Regulators then shifted to edicts requiring banks to maintain a specified capital cushion, thick enough to cover potential losses. This approach presupposes that bank assets and exposures can be accurately measured. In fact, the financial statements of mega-banks are impenetrable works of fiction or wishful thinking.
Read the whole thing.
I wish that the debate about bank regulation were focused on logic and analysis. Instead, the big battle is over narrative. The left insists that the narrative of the crisis should be “too little regulation,” while some on the right insist that it should be all about housing policy. I think that housing policy was one factor in the crisis, but I think that faith in regulation, particularly in the sort of mechanical capital regulation that Bhide derides, was also a factor.

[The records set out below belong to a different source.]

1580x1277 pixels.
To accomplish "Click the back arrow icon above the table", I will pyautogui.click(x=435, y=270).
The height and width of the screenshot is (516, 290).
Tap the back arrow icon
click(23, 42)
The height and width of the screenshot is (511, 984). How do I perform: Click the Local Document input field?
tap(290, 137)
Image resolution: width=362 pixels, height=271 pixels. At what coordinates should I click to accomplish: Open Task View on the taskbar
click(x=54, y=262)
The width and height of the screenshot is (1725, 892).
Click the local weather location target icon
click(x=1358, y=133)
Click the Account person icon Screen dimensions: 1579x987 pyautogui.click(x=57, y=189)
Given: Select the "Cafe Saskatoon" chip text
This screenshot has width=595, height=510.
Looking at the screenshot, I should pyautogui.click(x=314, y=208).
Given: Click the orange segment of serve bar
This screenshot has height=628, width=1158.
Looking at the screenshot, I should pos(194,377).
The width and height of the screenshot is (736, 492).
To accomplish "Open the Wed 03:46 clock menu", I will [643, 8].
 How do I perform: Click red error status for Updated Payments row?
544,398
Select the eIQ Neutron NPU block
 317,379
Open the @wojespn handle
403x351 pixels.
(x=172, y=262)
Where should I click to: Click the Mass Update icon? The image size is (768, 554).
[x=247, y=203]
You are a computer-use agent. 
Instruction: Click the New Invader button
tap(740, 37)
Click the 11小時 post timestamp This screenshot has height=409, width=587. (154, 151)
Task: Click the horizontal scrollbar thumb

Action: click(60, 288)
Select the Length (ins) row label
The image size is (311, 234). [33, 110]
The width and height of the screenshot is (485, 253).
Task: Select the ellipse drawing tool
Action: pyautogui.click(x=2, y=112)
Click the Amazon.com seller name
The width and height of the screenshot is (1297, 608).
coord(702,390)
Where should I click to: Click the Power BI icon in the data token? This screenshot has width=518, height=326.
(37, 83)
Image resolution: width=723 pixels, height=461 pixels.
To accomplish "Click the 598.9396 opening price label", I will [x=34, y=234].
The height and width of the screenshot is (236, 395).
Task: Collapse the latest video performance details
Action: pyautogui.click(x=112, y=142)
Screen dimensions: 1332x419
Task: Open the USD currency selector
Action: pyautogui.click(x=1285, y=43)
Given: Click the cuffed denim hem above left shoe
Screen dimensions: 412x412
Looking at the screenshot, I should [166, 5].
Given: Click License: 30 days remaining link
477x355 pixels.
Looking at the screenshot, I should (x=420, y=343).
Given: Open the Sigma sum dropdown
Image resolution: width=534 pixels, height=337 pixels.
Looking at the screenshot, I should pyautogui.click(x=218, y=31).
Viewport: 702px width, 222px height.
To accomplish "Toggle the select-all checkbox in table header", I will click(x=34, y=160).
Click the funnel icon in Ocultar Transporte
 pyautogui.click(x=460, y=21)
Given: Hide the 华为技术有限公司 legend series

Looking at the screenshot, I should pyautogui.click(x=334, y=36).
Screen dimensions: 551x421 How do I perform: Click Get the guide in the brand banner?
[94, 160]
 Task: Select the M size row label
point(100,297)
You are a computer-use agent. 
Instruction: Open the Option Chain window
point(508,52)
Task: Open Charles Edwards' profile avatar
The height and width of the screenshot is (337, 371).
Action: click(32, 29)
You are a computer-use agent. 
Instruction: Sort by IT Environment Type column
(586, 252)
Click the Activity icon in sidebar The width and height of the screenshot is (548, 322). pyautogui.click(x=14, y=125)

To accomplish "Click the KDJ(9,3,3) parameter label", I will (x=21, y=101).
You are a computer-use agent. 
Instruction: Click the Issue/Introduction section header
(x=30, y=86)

Unfortunately, we are returning to faith in regulation. We are layering on “too big to fail” with “too regulated to fail,” and that is exactly the wrong approach, in my opinion. Too regulated to fail is an oxymoron.
READER COMMENTS
Steve Sailer
Jul 5 2011 at 9:00pm
“The left insists that the narrative of the crisis should be “too little regulation,” while some on the right insist that it should be all about housing policy.”
As somebody who has focused since 2007 on housing policy, I agree with Arnold that it should be all about housing policy. Housing policy was merely the direct cause, much like the stock market crash of October 1929 was the direct cause of the Depression. There were and are plenty of other causes. Nonetheless, the urge to ignore the direct cause cannot be defended logically.